### SOURCE DATA ###

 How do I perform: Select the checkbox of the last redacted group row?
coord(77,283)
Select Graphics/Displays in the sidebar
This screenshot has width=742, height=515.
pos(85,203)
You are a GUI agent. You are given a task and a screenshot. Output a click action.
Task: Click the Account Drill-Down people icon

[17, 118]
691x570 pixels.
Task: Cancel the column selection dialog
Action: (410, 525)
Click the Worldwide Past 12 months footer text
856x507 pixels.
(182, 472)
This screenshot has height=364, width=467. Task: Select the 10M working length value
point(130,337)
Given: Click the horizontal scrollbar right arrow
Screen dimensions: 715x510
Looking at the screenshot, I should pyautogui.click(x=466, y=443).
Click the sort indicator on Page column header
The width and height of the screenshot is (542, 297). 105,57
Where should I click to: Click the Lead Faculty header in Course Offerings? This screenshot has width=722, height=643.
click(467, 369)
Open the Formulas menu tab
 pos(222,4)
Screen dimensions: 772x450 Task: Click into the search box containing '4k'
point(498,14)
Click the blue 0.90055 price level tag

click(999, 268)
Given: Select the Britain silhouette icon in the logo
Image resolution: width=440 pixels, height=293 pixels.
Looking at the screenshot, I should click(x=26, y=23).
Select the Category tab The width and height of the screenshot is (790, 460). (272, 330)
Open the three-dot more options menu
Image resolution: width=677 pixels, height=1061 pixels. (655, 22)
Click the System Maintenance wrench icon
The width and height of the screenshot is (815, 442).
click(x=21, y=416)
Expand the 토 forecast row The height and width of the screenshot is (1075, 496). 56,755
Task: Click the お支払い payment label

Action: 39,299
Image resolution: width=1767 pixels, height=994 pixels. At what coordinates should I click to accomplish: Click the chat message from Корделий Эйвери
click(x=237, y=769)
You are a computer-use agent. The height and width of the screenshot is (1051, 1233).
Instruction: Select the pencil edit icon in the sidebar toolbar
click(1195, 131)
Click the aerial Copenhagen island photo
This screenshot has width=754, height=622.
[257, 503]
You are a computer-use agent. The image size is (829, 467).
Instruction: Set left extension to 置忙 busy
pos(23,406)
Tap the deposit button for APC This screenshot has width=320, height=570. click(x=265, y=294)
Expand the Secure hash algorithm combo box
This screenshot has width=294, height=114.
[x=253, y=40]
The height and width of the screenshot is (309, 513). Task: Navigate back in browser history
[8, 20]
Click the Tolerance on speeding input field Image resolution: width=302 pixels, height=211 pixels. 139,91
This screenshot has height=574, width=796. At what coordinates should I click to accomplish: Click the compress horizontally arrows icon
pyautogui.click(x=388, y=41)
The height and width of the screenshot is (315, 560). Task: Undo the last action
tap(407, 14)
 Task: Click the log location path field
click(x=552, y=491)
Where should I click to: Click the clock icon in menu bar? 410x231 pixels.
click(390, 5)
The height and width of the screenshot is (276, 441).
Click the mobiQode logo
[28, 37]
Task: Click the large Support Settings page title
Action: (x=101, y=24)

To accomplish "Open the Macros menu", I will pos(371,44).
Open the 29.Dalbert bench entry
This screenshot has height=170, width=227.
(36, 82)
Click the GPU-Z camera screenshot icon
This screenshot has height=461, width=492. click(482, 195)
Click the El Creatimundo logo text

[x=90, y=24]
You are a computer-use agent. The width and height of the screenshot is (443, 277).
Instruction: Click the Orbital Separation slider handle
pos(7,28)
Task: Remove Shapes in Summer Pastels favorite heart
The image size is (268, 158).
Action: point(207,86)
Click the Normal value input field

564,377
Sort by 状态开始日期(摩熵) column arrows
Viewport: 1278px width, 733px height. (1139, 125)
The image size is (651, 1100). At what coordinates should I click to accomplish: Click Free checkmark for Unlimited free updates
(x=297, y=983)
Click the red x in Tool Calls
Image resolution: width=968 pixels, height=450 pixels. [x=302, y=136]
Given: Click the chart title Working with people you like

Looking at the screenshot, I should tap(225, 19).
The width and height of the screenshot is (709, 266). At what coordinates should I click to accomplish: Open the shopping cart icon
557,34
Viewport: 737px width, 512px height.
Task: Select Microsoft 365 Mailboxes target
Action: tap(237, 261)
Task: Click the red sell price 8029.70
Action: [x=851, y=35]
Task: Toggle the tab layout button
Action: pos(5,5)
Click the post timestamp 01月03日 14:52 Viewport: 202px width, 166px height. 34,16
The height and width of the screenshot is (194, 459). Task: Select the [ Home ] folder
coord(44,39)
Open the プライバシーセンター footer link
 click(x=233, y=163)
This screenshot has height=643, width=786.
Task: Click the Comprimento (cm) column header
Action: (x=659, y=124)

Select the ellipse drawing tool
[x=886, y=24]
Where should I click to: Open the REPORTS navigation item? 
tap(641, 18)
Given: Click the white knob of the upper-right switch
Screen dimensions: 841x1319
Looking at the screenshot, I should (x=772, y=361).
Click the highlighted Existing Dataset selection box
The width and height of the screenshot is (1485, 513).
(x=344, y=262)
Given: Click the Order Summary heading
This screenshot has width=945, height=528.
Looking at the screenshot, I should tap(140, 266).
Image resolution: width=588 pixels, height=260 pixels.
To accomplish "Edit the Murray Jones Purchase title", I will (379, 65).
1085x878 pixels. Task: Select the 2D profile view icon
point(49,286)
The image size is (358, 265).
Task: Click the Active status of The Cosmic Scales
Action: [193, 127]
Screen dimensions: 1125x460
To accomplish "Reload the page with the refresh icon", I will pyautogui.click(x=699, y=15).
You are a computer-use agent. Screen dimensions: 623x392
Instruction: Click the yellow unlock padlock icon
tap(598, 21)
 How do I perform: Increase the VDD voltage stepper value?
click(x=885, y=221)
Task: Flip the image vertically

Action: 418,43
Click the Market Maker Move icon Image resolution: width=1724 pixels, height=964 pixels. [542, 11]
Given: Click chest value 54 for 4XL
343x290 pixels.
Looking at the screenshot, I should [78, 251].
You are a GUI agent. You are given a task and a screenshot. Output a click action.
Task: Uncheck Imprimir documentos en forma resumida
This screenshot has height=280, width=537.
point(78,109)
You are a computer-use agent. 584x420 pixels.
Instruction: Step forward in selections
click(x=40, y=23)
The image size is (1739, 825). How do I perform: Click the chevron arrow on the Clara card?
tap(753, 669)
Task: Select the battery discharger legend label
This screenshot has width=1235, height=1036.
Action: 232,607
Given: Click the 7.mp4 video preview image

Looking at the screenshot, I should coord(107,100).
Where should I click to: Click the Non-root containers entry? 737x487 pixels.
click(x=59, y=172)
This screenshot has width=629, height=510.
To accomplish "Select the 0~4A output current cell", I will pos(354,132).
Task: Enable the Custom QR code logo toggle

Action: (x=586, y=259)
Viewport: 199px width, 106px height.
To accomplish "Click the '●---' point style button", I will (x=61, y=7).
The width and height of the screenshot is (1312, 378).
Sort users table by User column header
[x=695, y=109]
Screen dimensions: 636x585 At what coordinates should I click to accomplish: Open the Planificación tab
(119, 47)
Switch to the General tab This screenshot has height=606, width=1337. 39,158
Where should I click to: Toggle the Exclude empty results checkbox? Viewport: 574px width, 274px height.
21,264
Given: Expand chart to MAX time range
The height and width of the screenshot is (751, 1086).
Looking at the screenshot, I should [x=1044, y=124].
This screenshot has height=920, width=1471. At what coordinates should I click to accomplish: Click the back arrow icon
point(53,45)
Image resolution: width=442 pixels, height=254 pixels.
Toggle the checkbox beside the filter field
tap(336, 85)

###

= DESCRIPTION OF THE TASK =
Reproduce exactly what appears from the line containing "You are a computer-use agent. 584x420 pixels." down to the final line of the data.

= RESPONSE TO THE EXERCISE =
You are a computer-use agent. 584x420 pixels.
Instruction: Step forward in selections
click(x=40, y=23)
The image size is (1739, 825). How do I perform: Click the chevron arrow on the Clara card?
tap(753, 669)
Task: Select the battery discharger legend label
This screenshot has width=1235, height=1036.
Action: 232,607
Given: Click the 7.mp4 video preview image

Looking at the screenshot, I should coord(107,100).
Where should I click to: Click the Non-root containers entry? 737x487 pixels.
click(x=59, y=172)
This screenshot has width=629, height=510.
To accomplish "Select the 0~4A output current cell", I will pos(354,132).
Task: Enable the Custom QR code logo toggle

Action: (x=586, y=259)
Viewport: 199px width, 106px height.
To accomplish "Click the '●---' point style button", I will (x=61, y=7).
The width and height of the screenshot is (1312, 378).
Sort users table by User column header
[x=695, y=109]
Screen dimensions: 636x585 At what coordinates should I click to accomplish: Open the Planificación tab
(119, 47)
Switch to the General tab This screenshot has height=606, width=1337. 39,158
Where should I click to: Toggle the Exclude empty results checkbox? Viewport: 574px width, 274px height.
21,264
Given: Expand chart to MAX time range
The height and width of the screenshot is (751, 1086).
Looking at the screenshot, I should [x=1044, y=124].
This screenshot has height=920, width=1471. At what coordinates should I click to accomplish: Click the back arrow icon
point(53,45)
Image resolution: width=442 pixels, height=254 pixels.
Toggle the checkbox beside the filter field
tap(336, 85)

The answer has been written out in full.